Q: What kinds of change are you seeing in the marketplace and what are your opportunities?
A: Well, you know, starting at a high level, we really believe that the industry is at the beginning of the next wave of computing. We've had the mainframe era, we've had the miniframe era, we've had the PC/laptop era, and I think we're just at the beginning of the handheld enterprise computing era. The first killer app for that is email, but it's clear that people want to do a lot more than that. They want access to all of their critical backend data sources, and as a result, there's a fundamental shift going on toward industry standard operating systems — and away from proprietary systems.

If the so-called first killer app for business handhelds is email, what are the second and even the third killer applications we could see out of this handheld computing era?
I think CRM and field sales-force automation, trouble ticketing [alerting IT managers to problems in a network] and such, are the next emerging apps. But I think there's a subtlety to this email thing that I think people lose.

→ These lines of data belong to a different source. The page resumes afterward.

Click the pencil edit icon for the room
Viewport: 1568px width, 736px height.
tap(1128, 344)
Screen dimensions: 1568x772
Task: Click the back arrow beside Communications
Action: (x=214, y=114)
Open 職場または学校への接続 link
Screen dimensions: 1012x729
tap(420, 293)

There's a tendency right now to describe the category as just email. What's interesting is with email, you know you can read your messaging. The question is, how, if you're an enterprise, how do you securely deploy 10,000 users of messaging or, for that matter, even 100 users of messaging? So, the email may be email, but the systems involved in deploying that are increasingly sophisticated, and so it's a huge matter of effort on Good's part and, I suspect, on others' parts in order to make sure that that's manageable and secure. And I think that's where the next, you know, big chunk of effort goes, and then beyond that you get to these applications like CRM and trouble ticketing and beyond.

How you are trying to get more people to think of your company first as opposed to the competition like RIM's BlackBerry? When people talk about business messaging, the first thing that comes to mind for most people is the BlackBerry. It's almost like a verb in some ways.
Actually it's a noun and I wish we'd chosen a noun as the name of our company... It's like they picked a better name, I think. But our customer attraction speaks for itself. Microsoft, [Palm], Motorola, Nokia, Dell... all those guys know who we are.

There are a couple of issues at work here. One is that if you believe as we do, this is a handheld computing business and not a messaging business. And if there is a natural affinity for standard operating systems, then frankly, I think it'll be Motorola and Nokia and Microsoft and Palm who will drive a share shift from RIM's proprietary hardware to standards-based hardware.